We look the compact size of the water-block which also contains the pump that gets the liquid inside flowing. On top of the block is a small white button that is used to control the speed of any fan connected to the unit. The controller has three speed ratings: slow, medium and fast.

The block has a total of four 4-pin headers to accommodate the two fans that come with the cooler and to additional ones the user can add if they desire a push/pull configuration. On the opposite side is a small connector for connections to Corsair’s Link Commander module. This module when purchased separately will allow the user to monitor the pump, fans and liquid temperature.

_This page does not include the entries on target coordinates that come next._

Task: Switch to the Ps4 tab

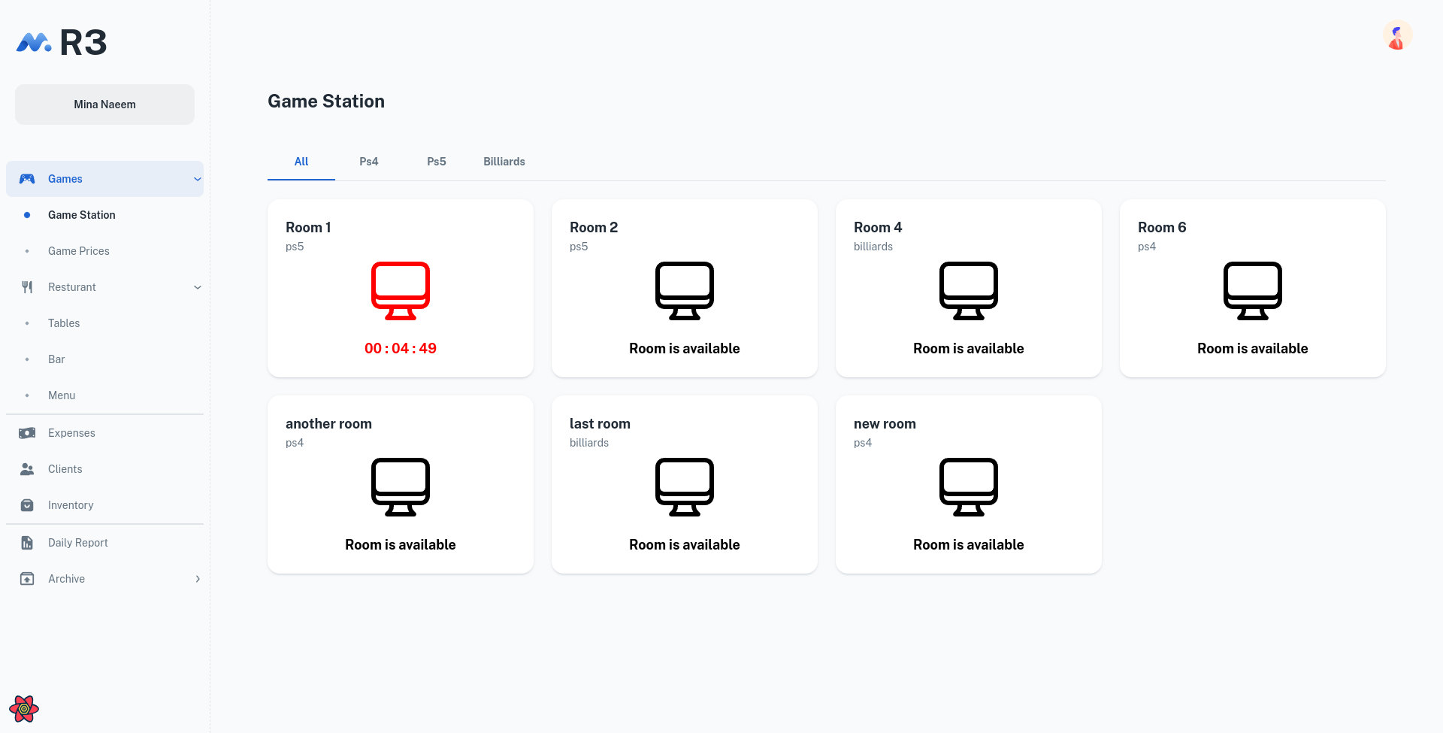Action: [368, 162]
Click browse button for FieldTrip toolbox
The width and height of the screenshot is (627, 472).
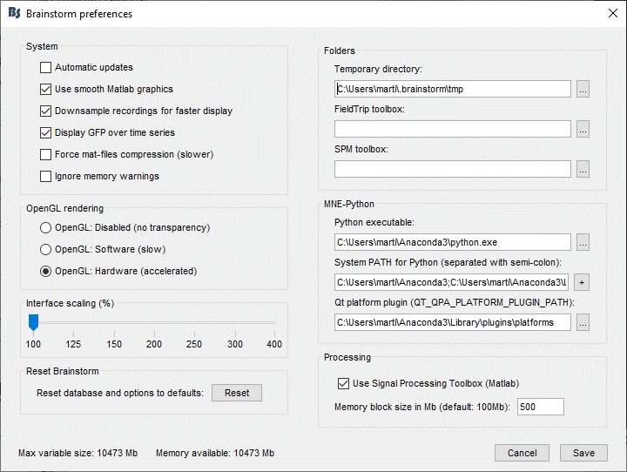tap(583, 129)
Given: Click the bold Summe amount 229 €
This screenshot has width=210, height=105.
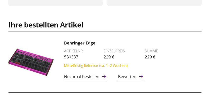Looking at the screenshot, I should tap(150, 57).
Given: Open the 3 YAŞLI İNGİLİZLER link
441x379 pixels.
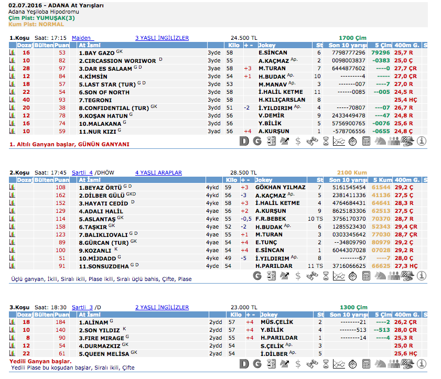Looking at the screenshot, I should pyautogui.click(x=162, y=38).
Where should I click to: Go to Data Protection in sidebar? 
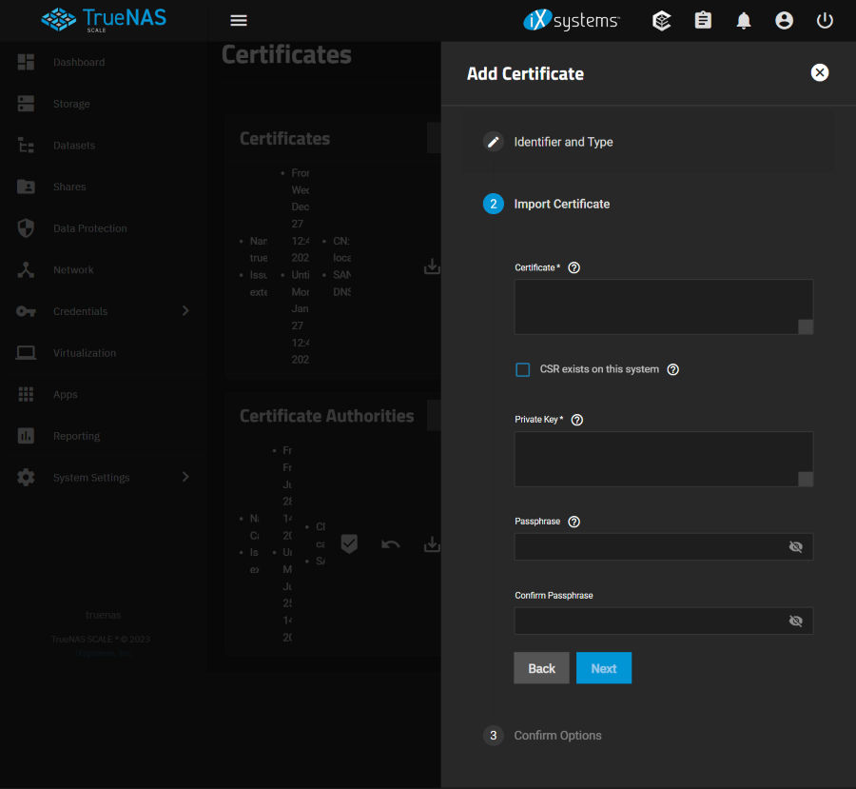pyautogui.click(x=89, y=228)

The cold plate even comes with the thermal compound already applied.

The H100 comes with two 120mm cooling fans in the package. And depending on the user’s preference can be mounted where air blows across the fins or draws heat from the rad. Two additional fans can be mounted to the rad for a full push/pull configuration which would result in better cooling performance.

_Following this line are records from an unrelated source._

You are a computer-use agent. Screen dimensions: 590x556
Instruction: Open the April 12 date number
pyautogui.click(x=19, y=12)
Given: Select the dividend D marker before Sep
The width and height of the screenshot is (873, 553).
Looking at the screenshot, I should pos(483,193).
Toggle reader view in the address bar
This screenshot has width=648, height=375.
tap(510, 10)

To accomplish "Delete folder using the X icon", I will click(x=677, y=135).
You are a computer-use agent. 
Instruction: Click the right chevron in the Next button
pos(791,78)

The fans are rated between 1300 and 2500 RPM. Noise level is set between 22 and 39 dBA.

Assembling Images

The H100 comes with everything necessary to attach the cooler to all current AMD and Intel sockets, including the newest AM3+ and 2011 sockets.

Attaching the CPU block to an Intel socket is extremely easy and quick. It begins with aligning the screws in the back plate with the holes in the motherboard.

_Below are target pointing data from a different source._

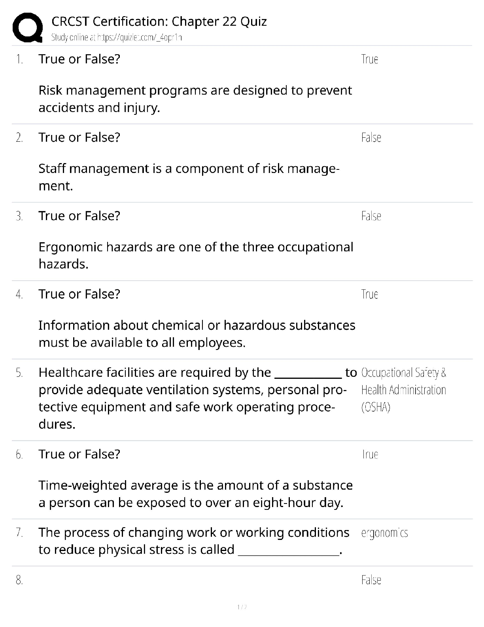Click the False answer for question 2
484x627 pixels.
click(371, 138)
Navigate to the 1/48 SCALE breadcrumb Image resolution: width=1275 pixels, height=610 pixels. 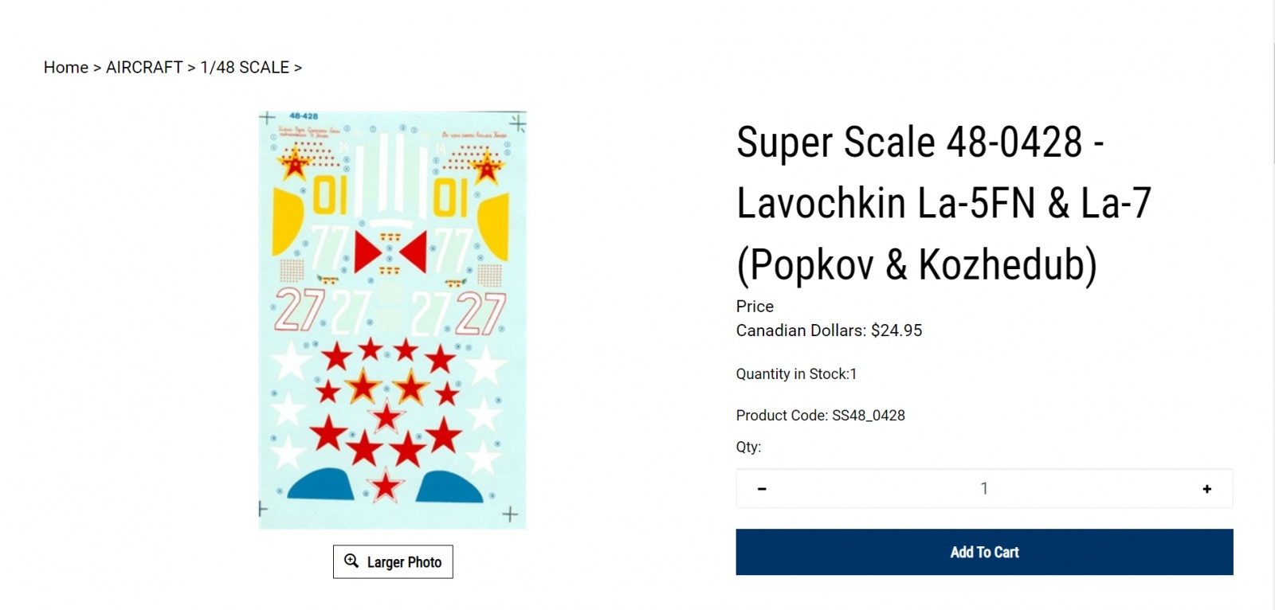(245, 68)
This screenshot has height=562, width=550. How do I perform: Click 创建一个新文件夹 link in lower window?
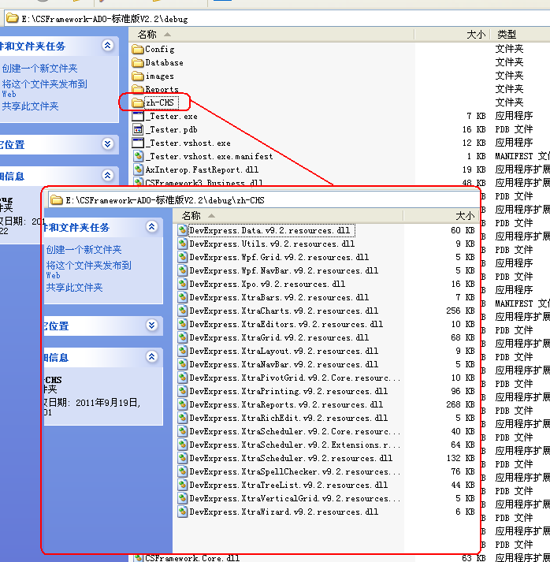click(84, 250)

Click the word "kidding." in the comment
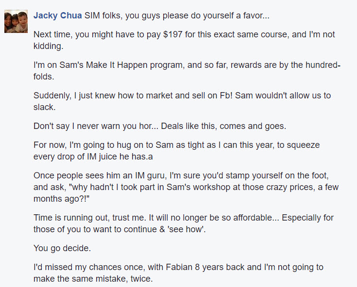(48, 46)
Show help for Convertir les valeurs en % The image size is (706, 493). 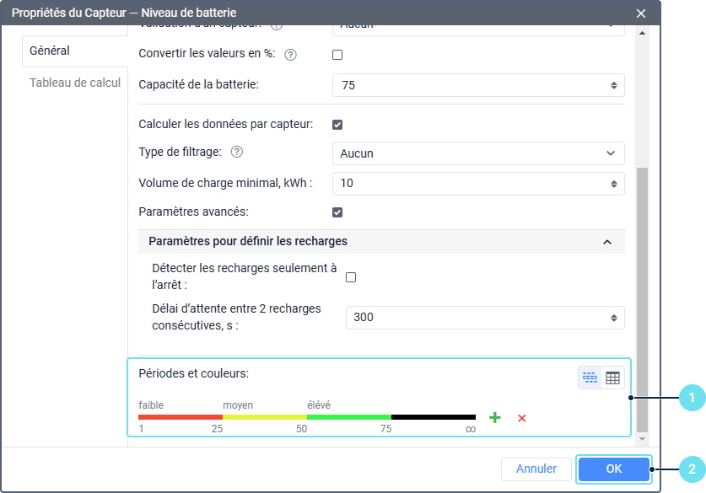(x=291, y=55)
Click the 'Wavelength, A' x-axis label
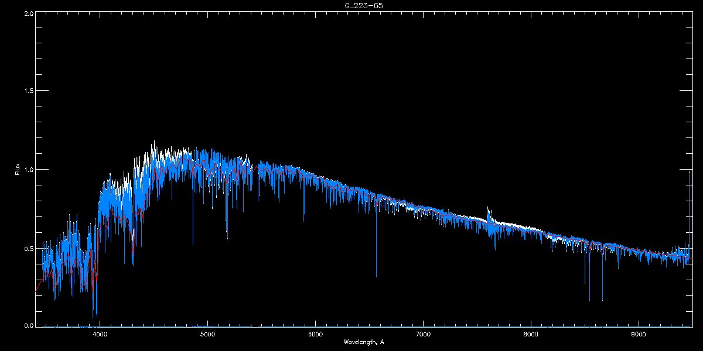This screenshot has width=703, height=351. pyautogui.click(x=364, y=342)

Once that is done the plate is secured with dual ended screws.

Lastly, the block is mounted to the processor using a criss-cross tighten pattern.

Here we have the rad mounted in the top of the Corsair Carbide 500R.

Testing Methodology

For our testing we will be using the following procedures and parameters to acquire the necessary data:

  1. Thermal compound used is Arctic Silver 5
  2. Idle temperatures are recorded after the system has been allowed to idle for thirty minutes from the point Windows has finished loading.
  3. Load temperatures are recorded by running OCCT for twenty minutes on all available threads.
  4. Real Temp is used for the recording of all temperature sensor reading.
  5. PWM function is disabled via BIOS to allow the fans to run at full speed.
  6. CPU model and overclock speed used for testing are outlined below in "Test Hardware".
  7. Each cooler is first tested with one fan supplied from the manufacturer.
  8. Each cooler is then tested again with a second fan attached if provided by the manufacturer.
  9. Lastly, the cooler is tested a third time using a neutral set of fans to make all things equal.
  10. Neutral fans used are Aerocool Sharks 120mm, 1500RPM, 82.6 CFM, 26.5 dBA.

Test Hardware:
Motherboard: ASUS P67 Deluxe B3
Processor: Intel Core i5 2500K @ 4.5GHz w/ 1.3 voltages
Ram: Crucial 2133 4GB Dual Channel (9-9-9-24)
Video Card: ASUS Radeon HD 5870
HDD: Hitachi 1TB
Power: Thermaltake Tough Power XT 850 (Sponsored by Thermaltake)
Case: Open air
Cooling: Corsair H100



Without a doubt if you want the best all-in-one water-cooling kit, you have to look at the Corsair H100 model. For a long time kits like these have been slightly less competitive to the higher-end air-cooling solutions on the market. H100 has changed that in an instance.

The addition of the larger radiator and the extra fan has a lot to do with it winning us over in the lab. The extra surface area along with the dual fan setup allows the system to dissipate more heat at a faster rate. A rate no air-cooler can come close too.

The H100 is an ease to install but it is limited into what cases it can fit into. This is a problem that I do not mind at all. In order to have the cooling performance of the H100 you really need the larger rad, so this means you need placement for a dual rad setup. If you have a case that you love and do not want to change then there is the H80 you can pick up in the same places as the H100.

The H100 isn’t the quietest cooler on the market but from the loudest. Throughout the test we did hear the fans spins on the med and high setting. Depending on the GPU in the system, it could easily drown it out. And there is always the option of using the onboard fan controller to turn the RPM down a notch.

The H100 could be had for around $119 from most respectable retailers online. Making it the most expensive way of cooling the processor we have ever tested. But is it worth it? Yes.